What needs to be done: List each line in the records below that contains the word "Given", copying every such line in full.

— start —

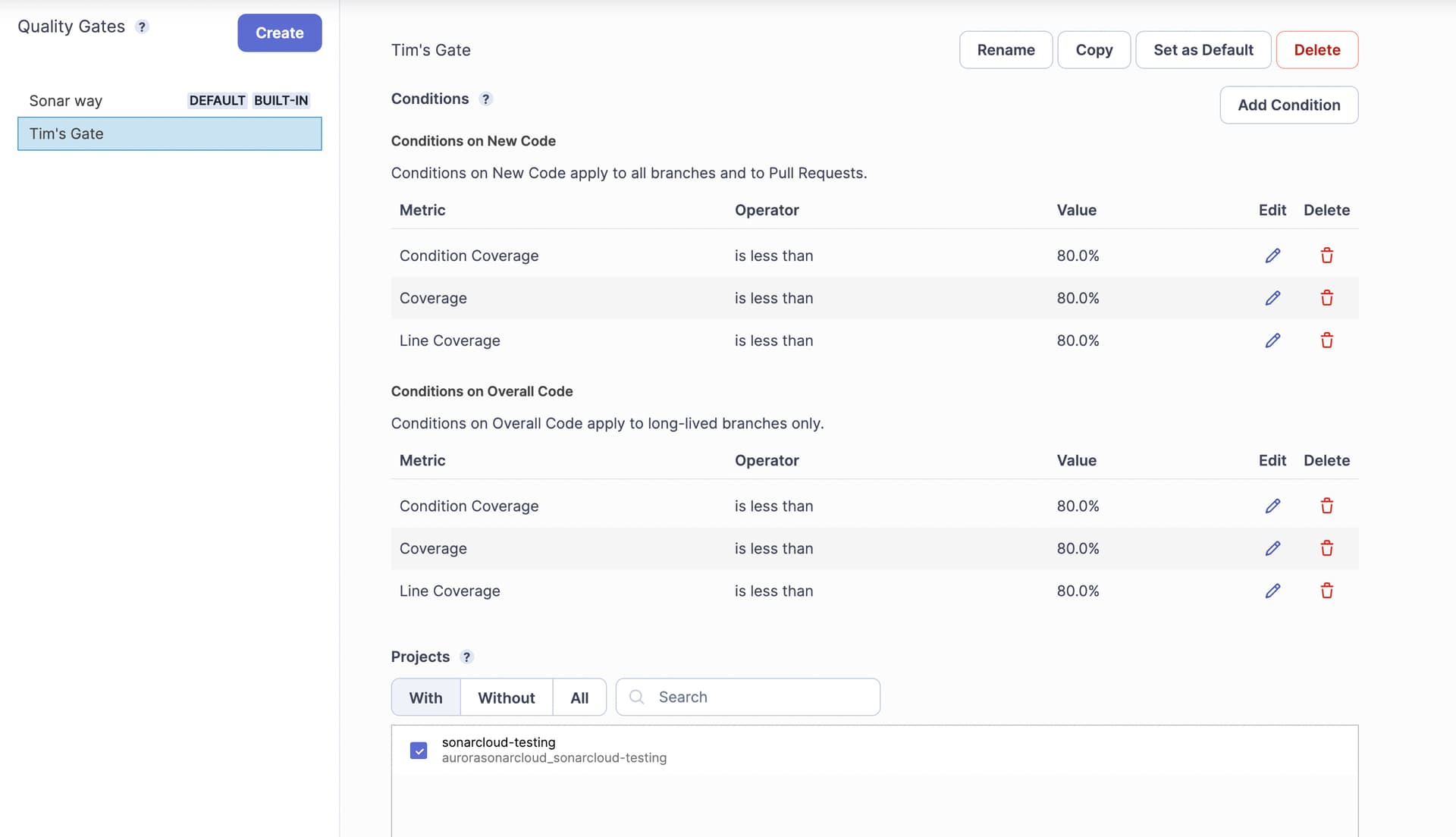This screenshot has width=1456, height=837.
Task: Edit the Overall Code Line Coverage condition
Action: 1272,591
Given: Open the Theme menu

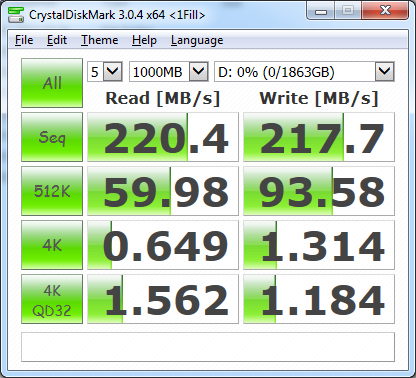Looking at the screenshot, I should coord(100,40).
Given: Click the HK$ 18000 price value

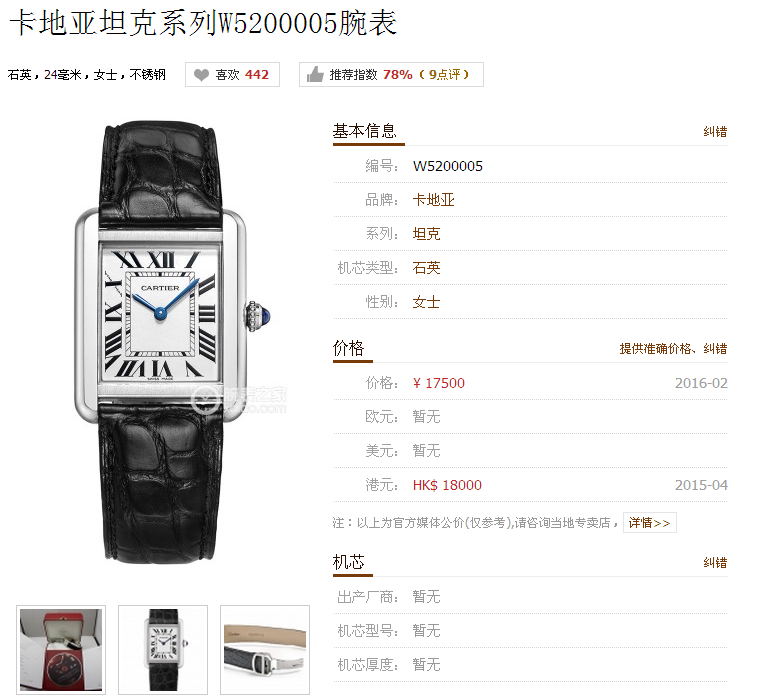Looking at the screenshot, I should [x=447, y=485].
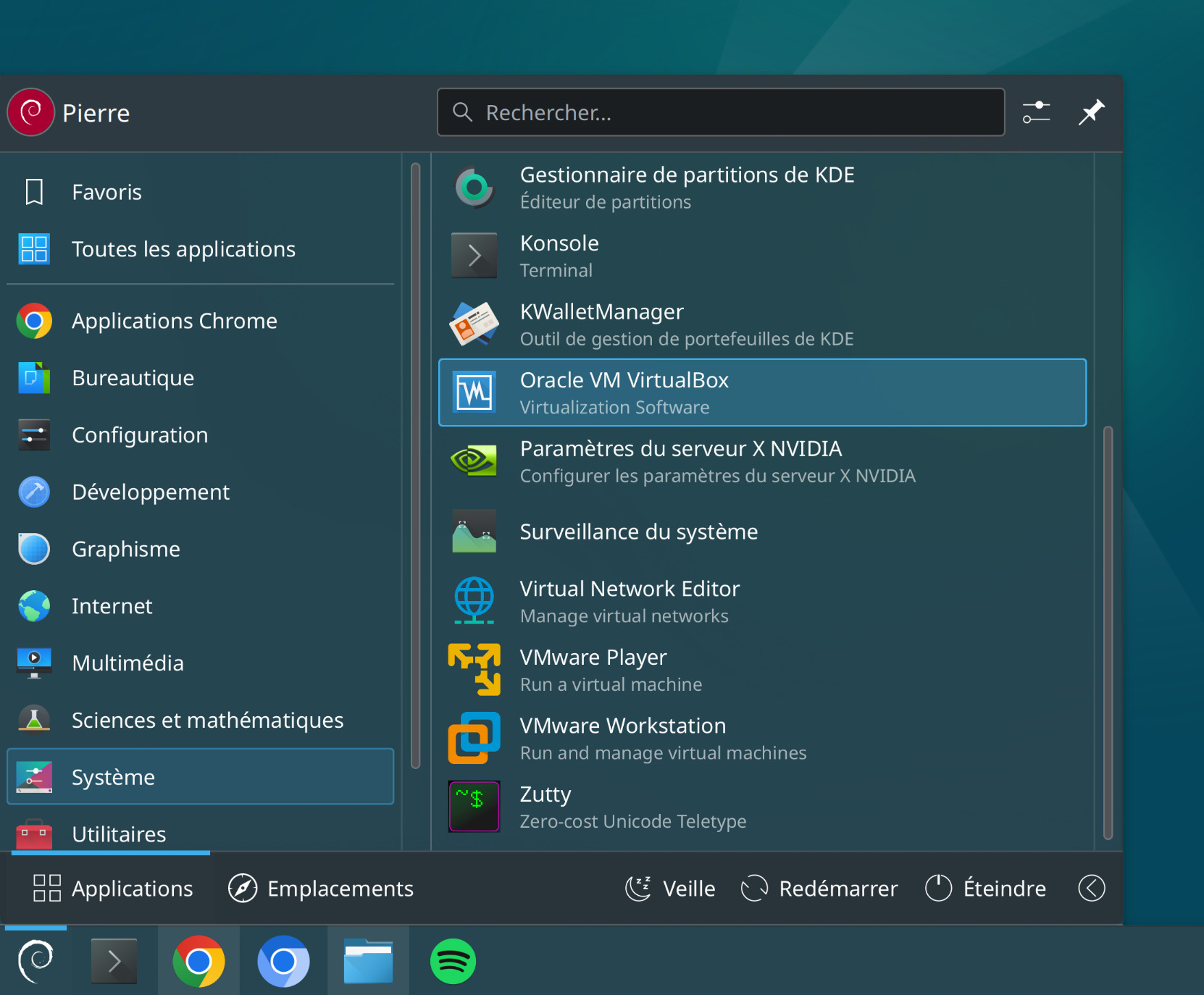Viewport: 1204px width, 995px height.
Task: Switch to the Emplacements tab
Action: pyautogui.click(x=321, y=888)
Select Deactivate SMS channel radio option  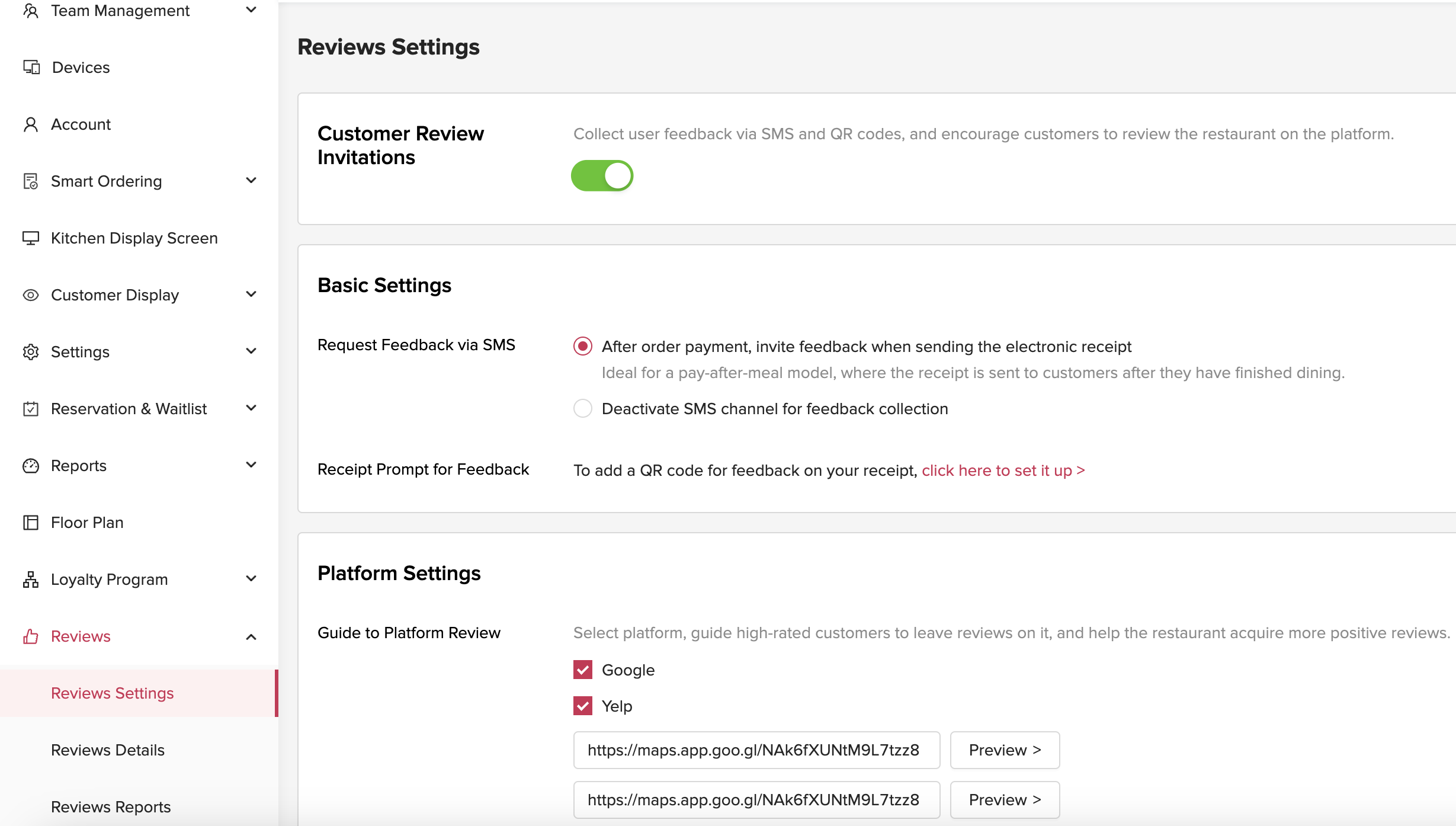(x=583, y=408)
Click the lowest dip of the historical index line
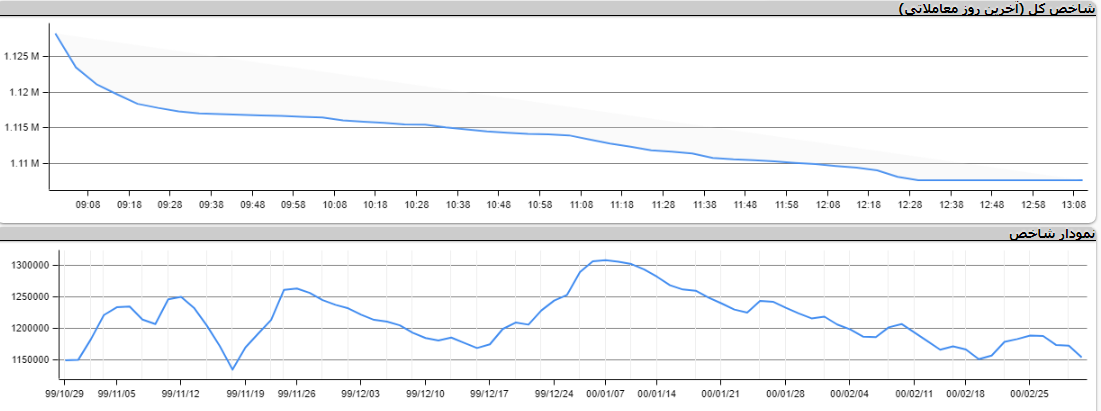1101x411 pixels. click(232, 369)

— end —

Final result:
Given: Open the Theme menu
Given: Click the HK$ 18000 price value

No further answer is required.